Supplied passage:
Sunday, October 4, 2020

The Appointment (1981)

After an intro sequence in which a twelve year old girl hears strange, mocking voices in the woods and is suddenly dragged away, never to be seen again, the film comes to a point in time three years later.

The family of Ian (Edward Woodward), Dianna (Jane Merrow) and their fourteen year old daughter Joanne (Samantha Weysom) seem in a happy place. They are rich and apparently happy, Joanne going to a private/public (please delete the appropriate word depending on the country you live in) school where she is groomed as a budding star violinist.

There’s something not quite typical in the relationship between Ian and Joanne, though, for there’s some very Freudian thing going on concerning Joanne’s budding womanhood, the closeness between the two, and Ian’s clear inability, perhaps unwillingness, to build useful emotional borders. So it is not a complete surprise that Joanne takes news that Ian won’t be able to come to a concert that is inordinately important to her the next day because he has to drive a day or so to an important judicial hearing, very badly indeed.

Joanne’s mood – or is it perhaps something else? - seems to infect the house’s other inhabitants that night. Both Ian and Dianne have strange dreams about cars and travels, and some rather more symbolic things, all of which are imbued with an air of dread. Alas, they do not meet in the morning before Ian has to go on his road trip, so they can’t realize the most disturbing thing about these dreams: that they have both been dreaming the same dreams.

Needless to say, Ian’s trip is not going to go terribly well.

Records supplied:
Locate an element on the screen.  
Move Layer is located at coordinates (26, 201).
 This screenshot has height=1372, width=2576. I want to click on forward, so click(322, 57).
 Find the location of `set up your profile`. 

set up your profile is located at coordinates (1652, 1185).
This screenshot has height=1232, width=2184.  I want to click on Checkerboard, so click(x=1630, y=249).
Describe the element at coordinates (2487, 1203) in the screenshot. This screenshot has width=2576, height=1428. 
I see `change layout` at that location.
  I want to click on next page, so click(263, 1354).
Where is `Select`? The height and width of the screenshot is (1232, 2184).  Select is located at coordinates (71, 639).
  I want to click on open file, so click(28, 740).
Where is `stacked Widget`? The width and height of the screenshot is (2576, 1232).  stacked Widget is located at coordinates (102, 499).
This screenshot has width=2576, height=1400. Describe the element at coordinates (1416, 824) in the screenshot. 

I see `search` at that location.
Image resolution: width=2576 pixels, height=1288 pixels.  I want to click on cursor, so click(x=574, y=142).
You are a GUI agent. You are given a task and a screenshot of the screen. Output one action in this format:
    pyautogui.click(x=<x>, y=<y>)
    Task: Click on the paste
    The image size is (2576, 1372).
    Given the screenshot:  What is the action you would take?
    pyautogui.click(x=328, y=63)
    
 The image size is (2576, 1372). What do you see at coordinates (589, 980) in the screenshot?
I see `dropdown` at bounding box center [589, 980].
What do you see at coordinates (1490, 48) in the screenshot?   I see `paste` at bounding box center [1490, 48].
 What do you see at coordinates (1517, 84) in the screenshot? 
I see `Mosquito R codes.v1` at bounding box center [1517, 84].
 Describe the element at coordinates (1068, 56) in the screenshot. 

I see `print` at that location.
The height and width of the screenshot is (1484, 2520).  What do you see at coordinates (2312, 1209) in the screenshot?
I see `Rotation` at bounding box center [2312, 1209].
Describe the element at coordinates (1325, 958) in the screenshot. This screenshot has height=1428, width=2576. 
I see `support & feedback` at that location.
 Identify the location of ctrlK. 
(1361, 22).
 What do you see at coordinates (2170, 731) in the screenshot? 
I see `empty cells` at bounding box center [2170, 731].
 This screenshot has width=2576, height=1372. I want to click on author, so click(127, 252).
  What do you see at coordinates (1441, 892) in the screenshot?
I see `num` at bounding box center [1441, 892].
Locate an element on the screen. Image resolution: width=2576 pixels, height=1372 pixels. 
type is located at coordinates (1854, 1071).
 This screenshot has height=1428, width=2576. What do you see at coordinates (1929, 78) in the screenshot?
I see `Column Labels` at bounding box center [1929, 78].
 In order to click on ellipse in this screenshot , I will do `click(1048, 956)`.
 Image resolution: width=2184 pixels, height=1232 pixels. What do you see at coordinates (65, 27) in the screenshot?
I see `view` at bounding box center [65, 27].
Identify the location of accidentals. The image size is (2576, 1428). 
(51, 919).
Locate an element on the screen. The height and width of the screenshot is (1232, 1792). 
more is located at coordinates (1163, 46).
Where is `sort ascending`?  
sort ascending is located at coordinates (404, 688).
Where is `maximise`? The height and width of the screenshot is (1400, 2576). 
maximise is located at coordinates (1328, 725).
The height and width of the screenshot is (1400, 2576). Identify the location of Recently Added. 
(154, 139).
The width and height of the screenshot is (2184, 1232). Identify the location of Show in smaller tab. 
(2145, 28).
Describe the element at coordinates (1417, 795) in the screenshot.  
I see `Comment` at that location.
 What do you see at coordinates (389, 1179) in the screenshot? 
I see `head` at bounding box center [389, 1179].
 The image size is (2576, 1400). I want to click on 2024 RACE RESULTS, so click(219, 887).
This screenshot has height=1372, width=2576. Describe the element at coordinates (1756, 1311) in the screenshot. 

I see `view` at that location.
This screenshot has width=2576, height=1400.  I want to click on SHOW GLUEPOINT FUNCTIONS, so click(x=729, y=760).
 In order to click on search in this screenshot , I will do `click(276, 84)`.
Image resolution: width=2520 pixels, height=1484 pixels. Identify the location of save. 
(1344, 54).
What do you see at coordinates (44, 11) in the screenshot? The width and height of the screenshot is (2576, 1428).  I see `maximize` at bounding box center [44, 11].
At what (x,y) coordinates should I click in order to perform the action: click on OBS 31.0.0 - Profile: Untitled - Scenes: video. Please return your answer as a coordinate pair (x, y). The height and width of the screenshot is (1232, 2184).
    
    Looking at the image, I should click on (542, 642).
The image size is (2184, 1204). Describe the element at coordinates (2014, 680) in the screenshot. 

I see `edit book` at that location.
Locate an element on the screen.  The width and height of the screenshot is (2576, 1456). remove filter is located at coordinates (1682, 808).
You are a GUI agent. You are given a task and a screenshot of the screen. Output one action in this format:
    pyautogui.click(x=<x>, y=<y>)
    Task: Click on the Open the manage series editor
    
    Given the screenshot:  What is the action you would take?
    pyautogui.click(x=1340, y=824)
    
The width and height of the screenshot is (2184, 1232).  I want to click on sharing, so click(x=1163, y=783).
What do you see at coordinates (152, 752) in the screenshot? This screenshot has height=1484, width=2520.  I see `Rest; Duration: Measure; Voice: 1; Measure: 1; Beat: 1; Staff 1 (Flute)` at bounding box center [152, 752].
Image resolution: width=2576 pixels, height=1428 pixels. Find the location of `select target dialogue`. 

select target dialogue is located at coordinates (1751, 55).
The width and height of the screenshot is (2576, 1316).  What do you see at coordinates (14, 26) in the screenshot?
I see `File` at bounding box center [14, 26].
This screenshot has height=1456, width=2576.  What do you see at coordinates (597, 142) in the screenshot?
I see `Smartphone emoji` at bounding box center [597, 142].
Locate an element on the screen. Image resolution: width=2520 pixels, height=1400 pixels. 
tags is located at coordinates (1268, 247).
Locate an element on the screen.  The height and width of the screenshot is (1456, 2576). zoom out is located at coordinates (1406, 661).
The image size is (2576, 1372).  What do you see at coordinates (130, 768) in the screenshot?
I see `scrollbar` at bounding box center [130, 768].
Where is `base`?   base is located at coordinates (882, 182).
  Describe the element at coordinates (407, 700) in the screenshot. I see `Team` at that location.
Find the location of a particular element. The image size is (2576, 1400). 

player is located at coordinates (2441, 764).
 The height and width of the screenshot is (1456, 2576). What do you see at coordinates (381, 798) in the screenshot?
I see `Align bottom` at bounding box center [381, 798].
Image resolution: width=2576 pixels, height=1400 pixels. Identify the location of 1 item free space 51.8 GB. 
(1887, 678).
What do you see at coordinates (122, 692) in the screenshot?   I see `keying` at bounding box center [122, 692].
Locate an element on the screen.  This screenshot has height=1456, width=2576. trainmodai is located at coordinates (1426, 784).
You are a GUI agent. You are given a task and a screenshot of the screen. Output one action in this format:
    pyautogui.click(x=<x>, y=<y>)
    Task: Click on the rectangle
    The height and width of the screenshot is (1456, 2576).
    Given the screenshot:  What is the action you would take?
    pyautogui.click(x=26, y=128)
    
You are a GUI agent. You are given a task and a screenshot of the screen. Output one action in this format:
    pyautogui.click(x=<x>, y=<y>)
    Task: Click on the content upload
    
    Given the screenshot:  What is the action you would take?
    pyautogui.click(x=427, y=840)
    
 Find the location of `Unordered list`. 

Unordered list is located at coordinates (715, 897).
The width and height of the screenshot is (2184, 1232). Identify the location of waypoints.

What needs to be done: In the review of The Appointment, which actor plays Ian?

Answer to the problem: Edward Woodward